» **Your assignment**
Everything in the listing below must be duplicated exactly.

» **Task data**
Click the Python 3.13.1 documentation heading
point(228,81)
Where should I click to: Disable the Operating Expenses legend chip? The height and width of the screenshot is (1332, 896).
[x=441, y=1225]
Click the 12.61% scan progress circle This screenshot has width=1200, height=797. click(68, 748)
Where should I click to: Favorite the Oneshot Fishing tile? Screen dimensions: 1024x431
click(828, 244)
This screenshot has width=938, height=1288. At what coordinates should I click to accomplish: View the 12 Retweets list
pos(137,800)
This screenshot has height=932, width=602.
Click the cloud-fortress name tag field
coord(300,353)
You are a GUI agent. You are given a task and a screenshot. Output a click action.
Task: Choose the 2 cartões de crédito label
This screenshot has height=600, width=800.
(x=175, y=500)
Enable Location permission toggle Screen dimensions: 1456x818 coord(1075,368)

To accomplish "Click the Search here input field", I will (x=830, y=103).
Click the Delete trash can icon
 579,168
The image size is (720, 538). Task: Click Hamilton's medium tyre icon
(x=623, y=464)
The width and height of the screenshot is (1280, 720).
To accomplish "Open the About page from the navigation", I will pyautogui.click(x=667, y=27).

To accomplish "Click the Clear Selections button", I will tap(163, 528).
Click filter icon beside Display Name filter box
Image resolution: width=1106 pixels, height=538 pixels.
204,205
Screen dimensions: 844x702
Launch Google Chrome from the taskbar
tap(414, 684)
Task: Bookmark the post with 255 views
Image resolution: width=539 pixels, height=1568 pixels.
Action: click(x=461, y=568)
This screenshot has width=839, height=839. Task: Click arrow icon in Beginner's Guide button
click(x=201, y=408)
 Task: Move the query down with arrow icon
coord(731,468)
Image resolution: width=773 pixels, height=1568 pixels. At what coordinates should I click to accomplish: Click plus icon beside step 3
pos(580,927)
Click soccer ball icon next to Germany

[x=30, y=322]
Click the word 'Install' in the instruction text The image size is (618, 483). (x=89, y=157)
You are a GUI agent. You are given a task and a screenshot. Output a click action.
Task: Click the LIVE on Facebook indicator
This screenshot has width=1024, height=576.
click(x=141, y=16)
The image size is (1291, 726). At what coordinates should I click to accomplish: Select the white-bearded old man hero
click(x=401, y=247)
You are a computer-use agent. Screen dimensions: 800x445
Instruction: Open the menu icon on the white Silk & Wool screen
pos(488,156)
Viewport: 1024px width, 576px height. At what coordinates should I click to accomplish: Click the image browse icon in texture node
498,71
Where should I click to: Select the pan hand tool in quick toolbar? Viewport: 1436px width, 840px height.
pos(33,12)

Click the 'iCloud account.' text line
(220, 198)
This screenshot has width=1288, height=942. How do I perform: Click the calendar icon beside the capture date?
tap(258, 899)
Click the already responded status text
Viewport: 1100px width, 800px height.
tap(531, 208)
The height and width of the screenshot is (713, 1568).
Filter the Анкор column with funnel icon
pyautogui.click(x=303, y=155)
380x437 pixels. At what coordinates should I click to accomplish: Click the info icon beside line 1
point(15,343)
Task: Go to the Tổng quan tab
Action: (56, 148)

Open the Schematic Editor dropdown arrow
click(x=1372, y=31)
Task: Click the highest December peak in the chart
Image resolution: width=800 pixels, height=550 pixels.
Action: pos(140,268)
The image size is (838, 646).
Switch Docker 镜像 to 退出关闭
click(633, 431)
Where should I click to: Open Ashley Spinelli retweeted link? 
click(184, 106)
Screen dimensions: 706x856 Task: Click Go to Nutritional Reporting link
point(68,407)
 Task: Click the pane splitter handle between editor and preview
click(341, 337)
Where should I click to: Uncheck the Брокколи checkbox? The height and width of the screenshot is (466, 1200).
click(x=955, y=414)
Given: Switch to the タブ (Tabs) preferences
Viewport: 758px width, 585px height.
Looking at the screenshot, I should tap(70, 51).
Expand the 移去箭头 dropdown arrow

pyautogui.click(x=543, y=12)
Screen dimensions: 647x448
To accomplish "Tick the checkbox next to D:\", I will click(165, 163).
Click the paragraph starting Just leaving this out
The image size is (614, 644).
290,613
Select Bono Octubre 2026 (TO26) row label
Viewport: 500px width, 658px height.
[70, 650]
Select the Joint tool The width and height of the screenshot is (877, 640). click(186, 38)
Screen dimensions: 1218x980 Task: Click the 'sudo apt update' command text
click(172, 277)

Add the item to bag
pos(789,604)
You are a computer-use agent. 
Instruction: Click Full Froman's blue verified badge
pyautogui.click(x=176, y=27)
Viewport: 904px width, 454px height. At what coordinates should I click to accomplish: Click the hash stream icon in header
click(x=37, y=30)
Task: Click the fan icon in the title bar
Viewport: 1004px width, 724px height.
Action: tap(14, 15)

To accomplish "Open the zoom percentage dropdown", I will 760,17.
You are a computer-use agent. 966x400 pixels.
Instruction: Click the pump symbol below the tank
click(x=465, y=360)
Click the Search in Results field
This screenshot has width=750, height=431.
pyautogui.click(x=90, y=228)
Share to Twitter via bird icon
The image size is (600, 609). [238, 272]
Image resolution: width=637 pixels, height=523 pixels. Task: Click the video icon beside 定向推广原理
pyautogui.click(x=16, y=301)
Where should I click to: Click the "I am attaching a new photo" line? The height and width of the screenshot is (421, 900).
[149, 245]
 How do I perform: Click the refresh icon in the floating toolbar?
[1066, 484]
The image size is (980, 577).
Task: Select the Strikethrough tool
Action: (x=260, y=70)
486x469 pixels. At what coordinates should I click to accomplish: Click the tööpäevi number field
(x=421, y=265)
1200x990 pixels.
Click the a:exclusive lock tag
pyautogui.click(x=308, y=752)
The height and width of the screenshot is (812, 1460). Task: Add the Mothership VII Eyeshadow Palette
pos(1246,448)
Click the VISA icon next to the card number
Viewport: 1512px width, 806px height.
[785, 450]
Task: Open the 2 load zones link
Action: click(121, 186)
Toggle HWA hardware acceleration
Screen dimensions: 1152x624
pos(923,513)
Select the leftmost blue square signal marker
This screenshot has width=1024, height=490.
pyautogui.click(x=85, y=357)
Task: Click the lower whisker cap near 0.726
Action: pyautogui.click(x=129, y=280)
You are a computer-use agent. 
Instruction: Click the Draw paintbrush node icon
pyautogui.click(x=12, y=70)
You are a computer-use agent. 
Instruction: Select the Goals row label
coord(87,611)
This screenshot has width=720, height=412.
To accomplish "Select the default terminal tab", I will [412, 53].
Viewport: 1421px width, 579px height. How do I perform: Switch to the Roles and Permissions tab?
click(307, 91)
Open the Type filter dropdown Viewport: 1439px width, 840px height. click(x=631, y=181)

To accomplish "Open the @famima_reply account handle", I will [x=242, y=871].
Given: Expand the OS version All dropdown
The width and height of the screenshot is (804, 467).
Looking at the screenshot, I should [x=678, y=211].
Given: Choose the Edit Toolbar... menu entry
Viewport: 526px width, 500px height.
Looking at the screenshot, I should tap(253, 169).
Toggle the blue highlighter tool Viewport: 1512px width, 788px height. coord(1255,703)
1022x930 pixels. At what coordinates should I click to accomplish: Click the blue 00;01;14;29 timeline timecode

» **Answer area**
Click the Python 3.13.1 documentation heading
point(228,81)
Where should I click to: Disable the Operating Expenses legend chip? The height and width of the screenshot is (1332, 896).
[x=441, y=1225]
Click the 12.61% scan progress circle This screenshot has width=1200, height=797. click(68, 748)
Where should I click to: Favorite the Oneshot Fishing tile? Screen dimensions: 1024x431
click(828, 244)
This screenshot has width=938, height=1288. At what coordinates should I click to accomplish: View the 12 Retweets list
pos(137,800)
This screenshot has height=932, width=602.
Click the cloud-fortress name tag field
coord(300,353)
You are a GUI agent. You are given a task and a screenshot. Output a click action.
Task: Choose the 2 cartões de crédito label
This screenshot has height=600, width=800.
(x=175, y=500)
Enable Location permission toggle Screen dimensions: 1456x818 coord(1075,368)

To accomplish "Click the Search here input field", I will (x=830, y=103).
Click the Delete trash can icon
 579,168
The image size is (720, 538). Task: Click Hamilton's medium tyre icon
(x=623, y=464)
The width and height of the screenshot is (1280, 720).
To accomplish "Open the About page from the navigation", I will pyautogui.click(x=667, y=27).

To accomplish "Click the Clear Selections button", I will tap(163, 528).
Click filter icon beside Display Name filter box
Image resolution: width=1106 pixels, height=538 pixels.
204,205
Screen dimensions: 844x702
Launch Google Chrome from the taskbar
tap(414, 684)
Task: Bookmark the post with 255 views
Image resolution: width=539 pixels, height=1568 pixels.
Action: click(x=461, y=568)
This screenshot has width=839, height=839. Task: Click arrow icon in Beginner's Guide button
click(x=201, y=408)
 Task: Move the query down with arrow icon
coord(731,468)
Image resolution: width=773 pixels, height=1568 pixels. At what coordinates should I click to accomplish: Click plus icon beside step 3
pos(580,927)
Click soccer ball icon next to Germany

[x=30, y=322]
Click the word 'Install' in the instruction text The image size is (618, 483). (x=89, y=157)
You are a GUI agent. You are given a task and a screenshot. Output a click action.
Task: Click the LIVE on Facebook indicator
This screenshot has width=1024, height=576.
click(x=141, y=16)
The image size is (1291, 726). At what coordinates should I click to accomplish: Select the white-bearded old man hero
click(x=401, y=247)
You are a computer-use agent. Screen dimensions: 800x445
Instruction: Open the menu icon on the white Silk & Wool screen
pos(488,156)
Viewport: 1024px width, 576px height. At what coordinates should I click to accomplish: Click the image browse icon in texture node
498,71
Where should I click to: Select the pan hand tool in quick toolbar? Viewport: 1436px width, 840px height.
pos(33,12)

Click the 'iCloud account.' text line
(220, 198)
This screenshot has width=1288, height=942. How do I perform: Click the calendar icon beside the capture date?
tap(258, 899)
Click the already responded status text
Viewport: 1100px width, 800px height.
tap(531, 208)
The height and width of the screenshot is (713, 1568).
Filter the Анкор column with funnel icon
pyautogui.click(x=303, y=155)
380x437 pixels. At what coordinates should I click to accomplish: Click the info icon beside line 1
point(15,343)
Task: Go to the Tổng quan tab
Action: (56, 148)

Open the Schematic Editor dropdown arrow
click(x=1372, y=31)
Task: Click the highest December peak in the chart
Image resolution: width=800 pixels, height=550 pixels.
Action: pos(140,268)
The image size is (838, 646).
Switch Docker 镜像 to 退出关闭
click(633, 431)
Where should I click to: Open Ashley Spinelli retweeted link? 
click(184, 106)
Screen dimensions: 706x856 Task: Click Go to Nutritional Reporting link
point(68,407)
 Task: Click the pane splitter handle between editor and preview
click(341, 337)
Where should I click to: Uncheck the Брокколи checkbox? The height and width of the screenshot is (466, 1200).
click(x=955, y=414)
Given: Switch to the タブ (Tabs) preferences
Viewport: 758px width, 585px height.
Looking at the screenshot, I should tap(70, 51).
Expand the 移去箭头 dropdown arrow

pyautogui.click(x=543, y=12)
Screen dimensions: 647x448
To accomplish "Tick the checkbox next to D:\", I will click(165, 163).
Click the paragraph starting Just leaving this out
The image size is (614, 644).
290,613
Select Bono Octubre 2026 (TO26) row label
Viewport: 500px width, 658px height.
[70, 650]
Select the Joint tool The width and height of the screenshot is (877, 640). click(186, 38)
Screen dimensions: 1218x980 Task: Click the 'sudo apt update' command text
click(172, 277)

Add the item to bag
pos(789,604)
You are a computer-use agent. 
Instruction: Click Full Froman's blue verified badge
pyautogui.click(x=176, y=27)
Viewport: 904px width, 454px height. At what coordinates should I click to accomplish: Click the hash stream icon in header
click(x=37, y=30)
Task: Click the fan icon in the title bar
Viewport: 1004px width, 724px height.
Action: tap(14, 15)

To accomplish "Open the zoom percentage dropdown", I will 760,17.
You are a computer-use agent. 966x400 pixels.
Instruction: Click the pump symbol below the tank
click(x=465, y=360)
Click the Search in Results field
This screenshot has width=750, height=431.
pyautogui.click(x=90, y=228)
Share to Twitter via bird icon
The image size is (600, 609). [238, 272]
Image resolution: width=637 pixels, height=523 pixels. Task: Click the video icon beside 定向推广原理
pyautogui.click(x=16, y=301)
Where should I click to: Click the "I am attaching a new photo" line? The height and width of the screenshot is (421, 900).
[149, 245]
 How do I perform: Click the refresh icon in the floating toolbar?
[1066, 484]
The image size is (980, 577).
Task: Select the Strikethrough tool
Action: (x=260, y=70)
486x469 pixels. At what coordinates should I click to accomplish: Click the tööpäevi number field
(x=421, y=265)
1200x990 pixels.
Click the a:exclusive lock tag
pyautogui.click(x=308, y=752)
The height and width of the screenshot is (812, 1460). Task: Add the Mothership VII Eyeshadow Palette
pos(1246,448)
Click the VISA icon next to the card number
Viewport: 1512px width, 806px height.
[785, 450]
Task: Open the 2 load zones link
Action: click(121, 186)
Toggle HWA hardware acceleration
Screen dimensions: 1152x624
pos(923,513)
Select the leftmost blue square signal marker
This screenshot has width=1024, height=490.
pyautogui.click(x=85, y=357)
Task: Click the lower whisker cap near 0.726
Action: pyautogui.click(x=129, y=280)
You are a computer-use agent. 
Instruction: Click the Draw paintbrush node icon
pyautogui.click(x=12, y=70)
You are a computer-use agent. 
Instruction: Select the Goals row label
coord(87,611)
This screenshot has width=720, height=412.
To accomplish "Select the default terminal tab", I will [412, 53].
Viewport: 1421px width, 579px height. How do I perform: Switch to the Roles and Permissions tab?
click(307, 91)
Open the Type filter dropdown Viewport: 1439px width, 840px height. click(x=631, y=181)

To accomplish "Open the @famima_reply account handle", I will [x=242, y=871].
Given: Expand the OS version All dropdown
The width and height of the screenshot is (804, 467).
Looking at the screenshot, I should [x=678, y=211].
Given: Choose the Edit Toolbar... menu entry
Viewport: 526px width, 500px height.
Looking at the screenshot, I should tap(253, 169).
Toggle the blue highlighter tool Viewport: 1512px width, 788px height. coord(1255,703)
1022x930 pixels. At what coordinates should I click to accomplish: Click the blue 00;01;14;29 timeline timecode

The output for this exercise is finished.